Introduction

简介

In Lesson 2 we began our discussion of how the base in a convnet performs feature extraction. We learned about how the first two operations in this process occur in a Conv2D layer with relu activation.

在第 2 课中，我们开始讨论卷积网络中的基础如何执行特征提取。我们了解了此过程中的前两个操作如何在具有 relu 激活的 Conv2D 层中发生。

In this lesson, we'll look at the third (and final) operation in this sequence: condense with maximum pooling, which in Keras is done by a MaxPool2D layer.

在本课中，我们将查看此序列中的第三个（也是最后一个）操作：使用 最大池化 进行压缩，在 Keras 中由 MaxPool2D 层完成。

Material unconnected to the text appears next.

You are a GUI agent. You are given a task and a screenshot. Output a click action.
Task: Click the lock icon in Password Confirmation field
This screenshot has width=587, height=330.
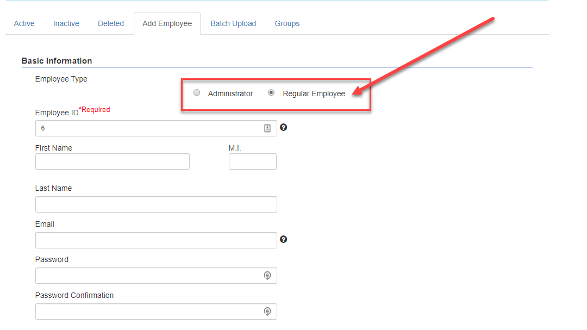267,311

Condense with Maximum Pooling

使用最大池化进行压缩

Adding condensing step to the model we had before, will give us this:

将压缩步骤添加到我们之前的模型中，将得到以下结果：

from tensorflow import keras
from tensorflow.keras import layers

model = keras.Sequential([
    layers.Conv2D(filters=64, kernel_size=3), # activation is None
    layers.MaxPool2D(pool_size=2),
    # More layers follow
])

2024-05-30 10:10:01.706220: E external/local_xla/xla/stream_executor/cuda/cuda_dnn.cc:9261] Unable to register cuDNN factory: Attempting to register factory for plugin cuDNN when one has already been registered
2024-05-30 10:10:01.706291: E external/local_xla/xla/stream_executor/cuda/cuda_fft.cc:607] Unable to register cuFFT factory: Attempting to register factory for plugin cuFFT when one has already been registered
2024-05-30 10:10:01.707991: E external/local_xla/xla/stream_executor/cuda/cuda_blas.cc:1515] Unable to register cuBLAS factory: Attempting to register factory for plugin cuBLAS when one has already been registered

A MaxPool2D layer is much like a Conv2D layer, except that it uses a simple maximum function instead of a kernel, with the pool_size parameter analogous to kernel_size. A MaxPool2D layer doesn't have any trainable weights like a convolutional layer does in its kernel, however.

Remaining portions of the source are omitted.